А еще я очень благодарен продавцам-кассирам в магазинах. За то, что они на меня не орут. Ведь перед ними проходят сотни, тысячи покупателей, и нужно правильно выдать сдачу, положить в кулечек, и внизу кассы я вижу у них бумажку «Обязательно — «Добрый день» или «Рады вас видеть». А они-то, казалось, должны меня просто порвать! Я даже хочу книжку такую написать — «Нежное отношение к кассирам».
Одиночество
— Вы принимаете для себя пользу публичного одиночества в этой жизни?

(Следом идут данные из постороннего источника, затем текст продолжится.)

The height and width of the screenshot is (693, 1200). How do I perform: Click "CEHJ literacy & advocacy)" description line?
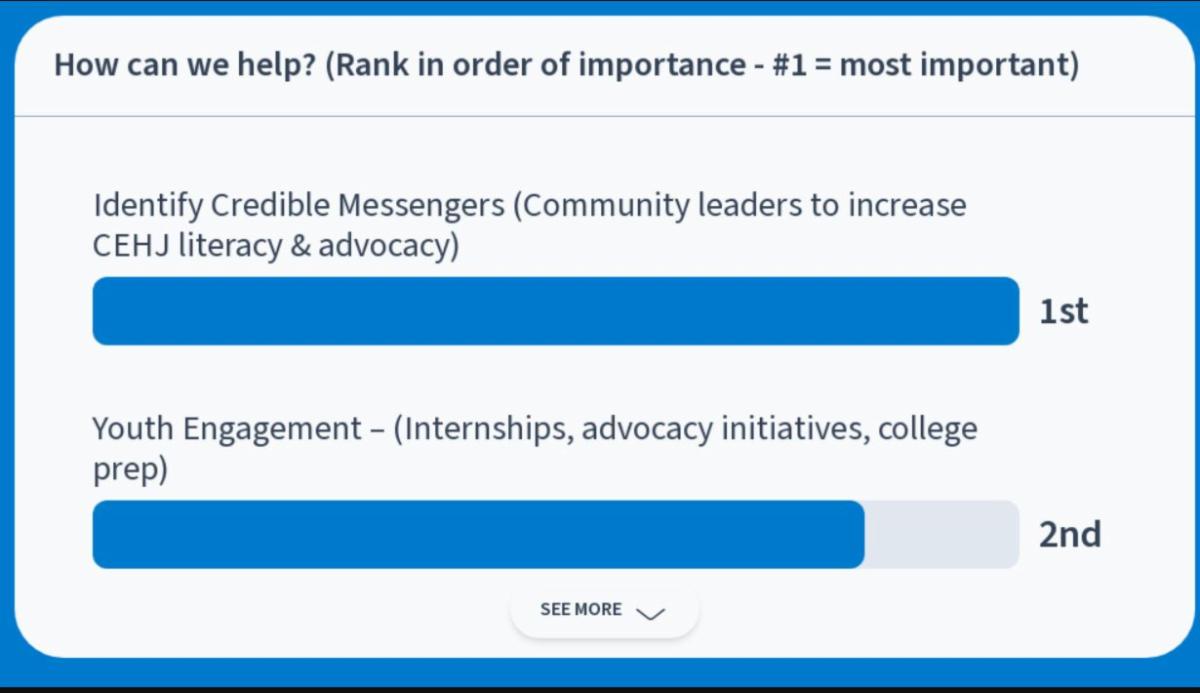pos(276,246)
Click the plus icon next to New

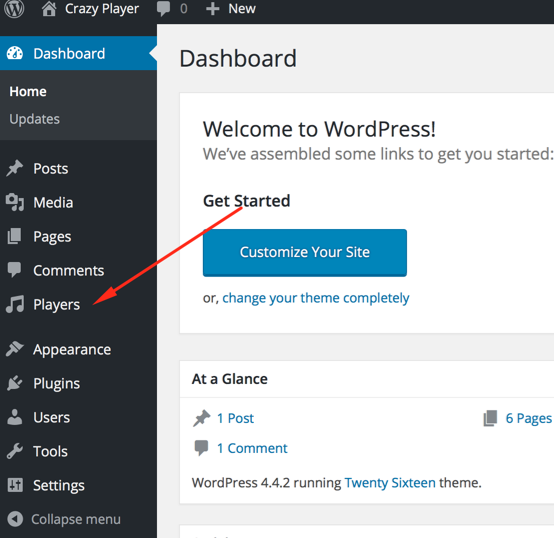[x=212, y=9]
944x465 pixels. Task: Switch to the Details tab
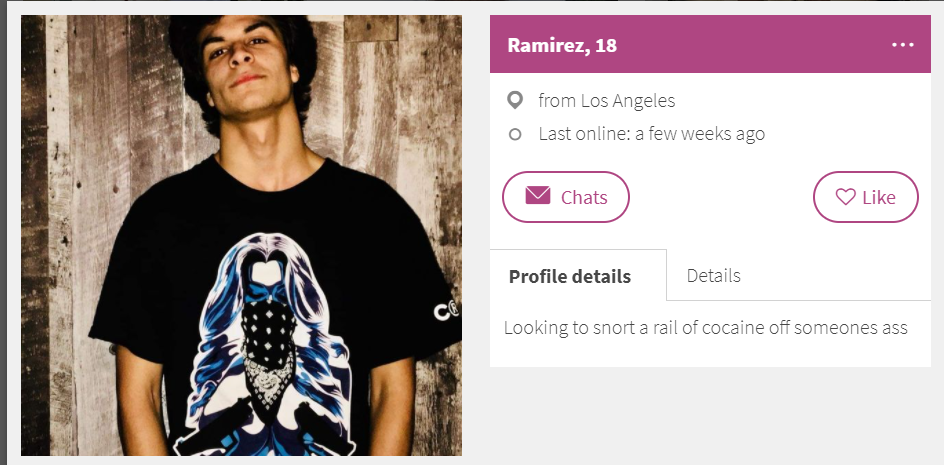pyautogui.click(x=713, y=275)
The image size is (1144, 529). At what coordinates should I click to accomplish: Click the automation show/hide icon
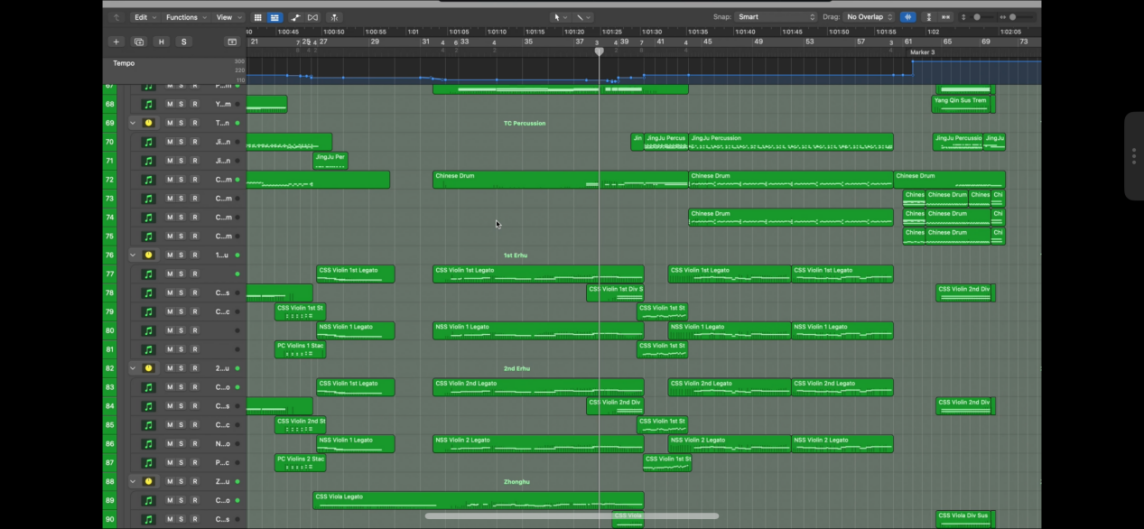[296, 17]
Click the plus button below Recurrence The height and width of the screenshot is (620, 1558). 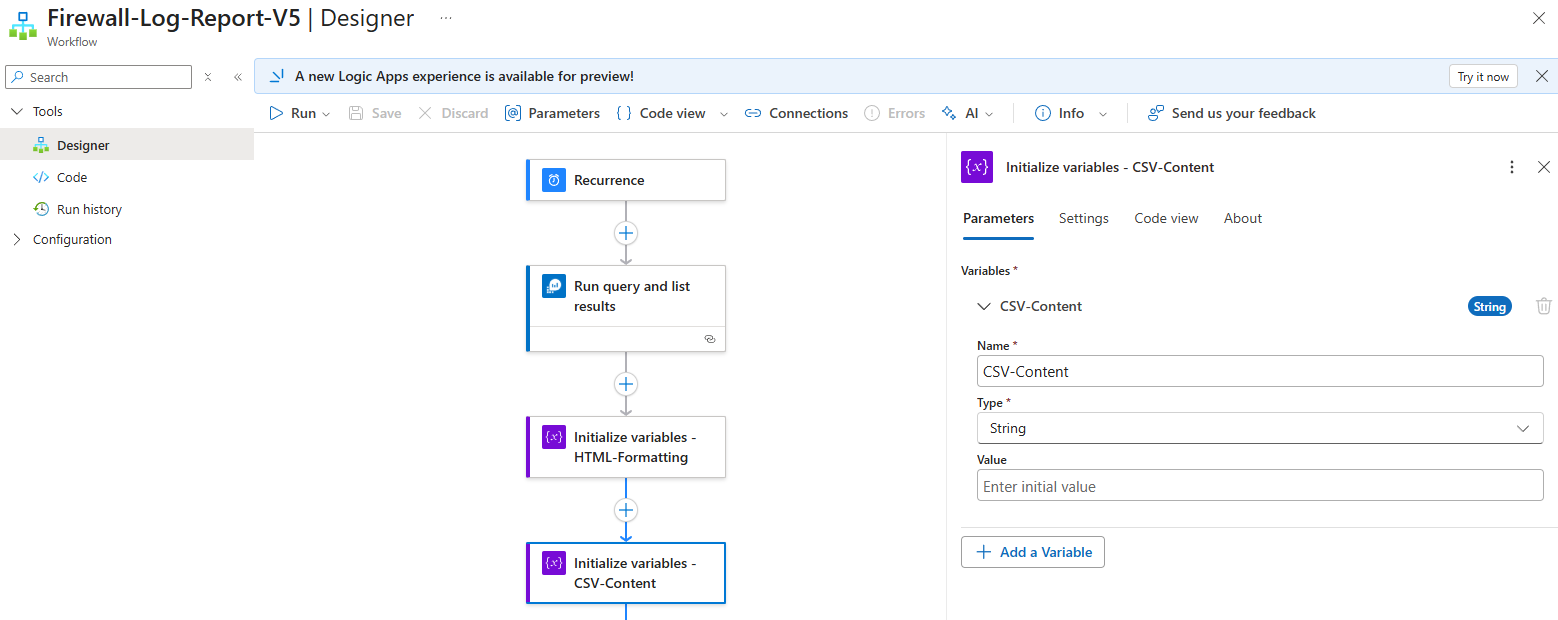[x=626, y=233]
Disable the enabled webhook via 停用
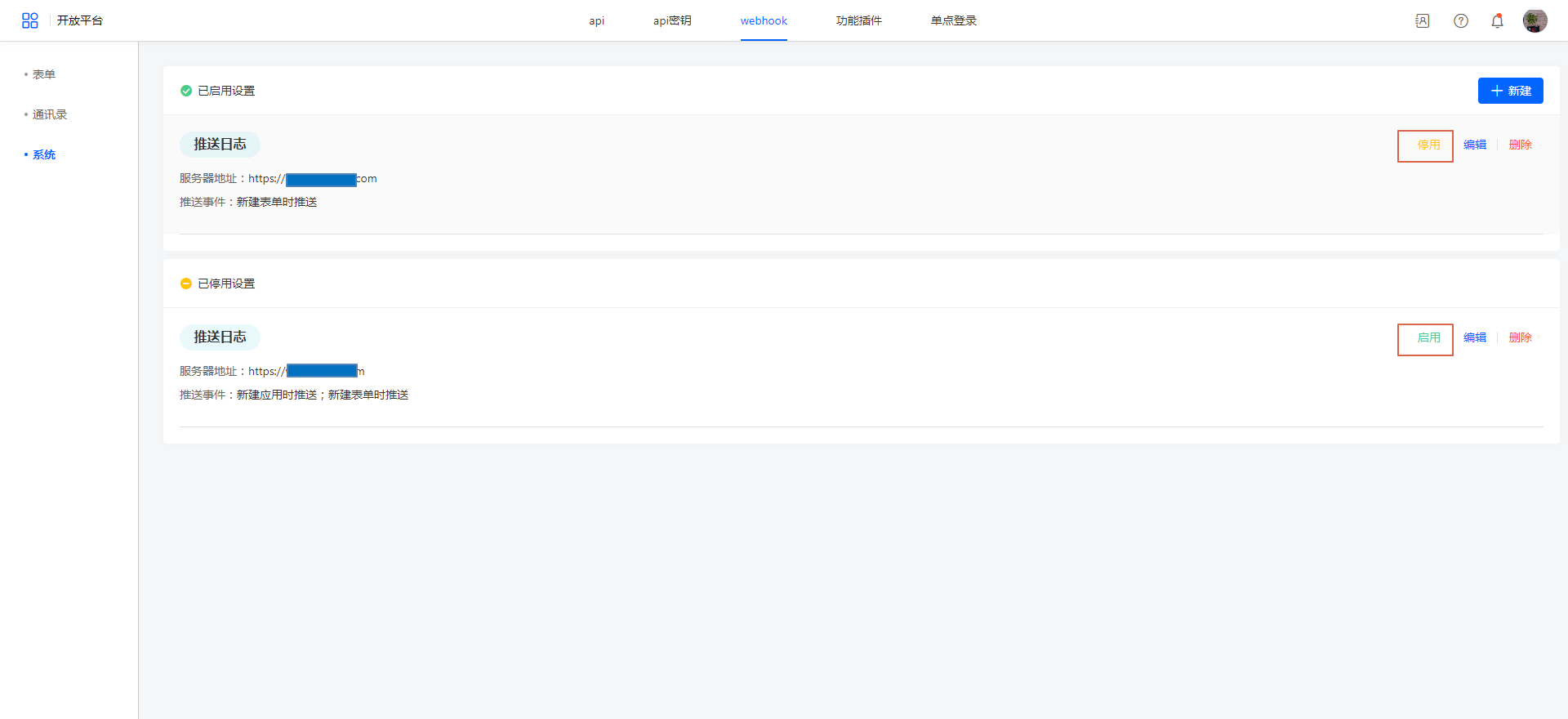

— Это очень важный вопрос. Им начинают интересоваться люди с определенного возраста. Однажды известный джазовый критик Алексей Баташев пришел на «Эхо Москвы» и вдруг стал хохотать. При этом он что-то показывал людям. Люди смеялись. Он подошел ко мне и сказал: «Матвей, смотри». Это было пенсионное удостоверение. А в нем написано: «Баташеву Алексею такому-то, пенсия по старости». Юридически здесь все правильно, но те, кто придумал эту норму, даже не представляли, как они оскорбляют человека. Лучше бы написали «по возрасту», ведь слово «старость» у нас ассоциируется с совершенно другими вещами.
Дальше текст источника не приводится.